This invention relates to a page layout for search results that is adaptive to attributes of a display area on a graphical user interface (GUI). More particularly, an improved web-browser application that converts search results into block-level elements that are populated into content panes established by an adaptive page layout is provided.
Presently, the Internet provides a vast variety of utilities that assist Internet searching for information. Typically, this information is delivered from a search engine to a web browser located on a user's computing device in subsets that include a standard number of search results therein. For instance, upon submitting a search request, the search engine may return a subset of twenty results, which are presented on a display device with little or no processing by the web browser.
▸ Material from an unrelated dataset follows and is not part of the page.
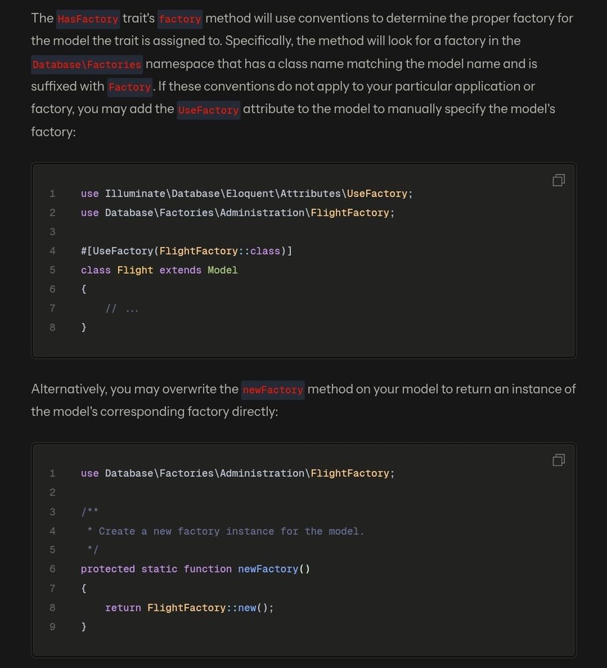Copy the newFactory method code block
Because these results are not processed at the web browser (e.g., formatted according to the particular display device being utilized by the user), only a small portion of results are initially presented while the balance is clipped from view, thereby requiring a user to scroll to scan all results returned in the subset. In addition, the results are usually listed along one side of a web browser window potentially leaving a large area of the window unused. Accordingly, this inability to provide a scaled view of the search results according to a window size and the inability to take advantage of an entire window area provides the user with an undifferentiated flow of data that is inconvenient to navigate. Further, this inability to perform search-result processing within the web browser limits the functions offered by the web browser that could assist a user in recognizing relevant results and in narrowing the relevant results to a useful form.